Jonas Parello-Plesnersenior policy fellow at the European Council on Foreign Relations
The European left, and particularly François Hollande’s focus on growth is a welcome antidote to pure austerity medicine. Still, the European left has to stay on the reform path as well. There is no single option alone that can solve the crisis. Stimulus-driven growth can't solve everything just like how austerity couldn't—especially at a time when Europe is heavily indebted as well. The European left should partake in the responsibility for getting Europe's house in order, including supporting austerity programs. In return, the EU should establish growth options in research and education and renewable energy and infrastructure in order to future-proof Europe's states for a return to growth after the crisis.

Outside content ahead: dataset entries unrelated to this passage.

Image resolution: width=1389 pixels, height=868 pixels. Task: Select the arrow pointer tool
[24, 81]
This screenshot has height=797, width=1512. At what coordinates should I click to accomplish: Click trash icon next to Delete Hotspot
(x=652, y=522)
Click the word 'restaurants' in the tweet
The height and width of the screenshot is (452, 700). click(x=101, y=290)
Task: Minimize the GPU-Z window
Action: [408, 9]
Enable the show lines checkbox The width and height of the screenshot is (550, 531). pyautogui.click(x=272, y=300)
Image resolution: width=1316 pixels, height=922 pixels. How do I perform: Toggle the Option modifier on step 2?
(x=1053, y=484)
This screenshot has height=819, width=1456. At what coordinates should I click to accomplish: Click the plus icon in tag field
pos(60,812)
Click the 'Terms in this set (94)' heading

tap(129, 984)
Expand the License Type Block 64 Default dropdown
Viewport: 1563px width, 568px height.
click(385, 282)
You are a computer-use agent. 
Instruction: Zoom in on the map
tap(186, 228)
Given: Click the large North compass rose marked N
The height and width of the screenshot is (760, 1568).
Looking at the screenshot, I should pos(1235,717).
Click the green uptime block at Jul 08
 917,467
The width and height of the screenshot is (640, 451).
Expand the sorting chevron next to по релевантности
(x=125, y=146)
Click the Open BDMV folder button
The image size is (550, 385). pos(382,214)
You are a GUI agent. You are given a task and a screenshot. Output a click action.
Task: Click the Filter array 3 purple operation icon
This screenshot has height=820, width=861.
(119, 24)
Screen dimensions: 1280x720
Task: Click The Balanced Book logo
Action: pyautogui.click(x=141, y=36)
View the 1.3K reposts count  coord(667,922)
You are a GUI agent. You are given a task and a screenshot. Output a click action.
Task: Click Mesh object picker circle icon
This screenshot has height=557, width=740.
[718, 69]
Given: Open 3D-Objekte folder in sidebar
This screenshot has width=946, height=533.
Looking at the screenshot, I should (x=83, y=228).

Gianni Riottamember of the Council on Foreign Relations
Nope. François Hollande will balance the stout Teutonic austerity giving Mr. Draghi some room to maneuver. He may try to restart a project for Eurobonds. After all, his mentor Jacques Delors coined the idea, later adopted by conservative or Christian Democratic leaders like Giulio Tremonti or Jean-Claude Juncker. However there will not be a Mitterrand II in France or Europe. The money is not there anymore and too many older Europeans will have to be provided by fewer and fewer young workers. Traditional companies and traditional unions are fading fast. Jobs will be created only in areas—high tech, tourism, services—where the left lags in consensus. Europe will still be looking for a new left for a while. Keep an eye on the populists Syriza, Jean-Luc Melenchon, Beppe Grillo, Marine Le Pen, and Golden Dawn. Colorful or dangerous, they are all on the rise.
Stephen Szaboexecutive director at GMF, Transatlantic Academy
This should be the moment for a revived left, given the general feeling in Europe of a financial system out of control which favors the top one percent and is creating a growing chasm of inequality. François Hollande has in fact labeled the financial markets as his enemy and has promised to emphasize equality and opportunity for the young. This appeal should have a wider political constituency than that of the austerity-fixated right. Yet, the European left faces the growth of right wing xenophobic parties which now can claim up to a fifth of the electorate (including some of its own working class voters). It is constrained not only by the financial markets, but by the broader European construction which limits the autonomy of national policy makers without providing a democratically controlled alternative. Still it is the left which offers the best chance of taming finance and the broader markets, challenging the orthodoxy of free trade and dealing with the inequality gap without succumbing to xenophobic policies. The future of a left alternative will ultimately lie with Germany. If a grand coalition returns in Berlin next year, then the left agenda will have a chance to reshape the political landscape in Europe.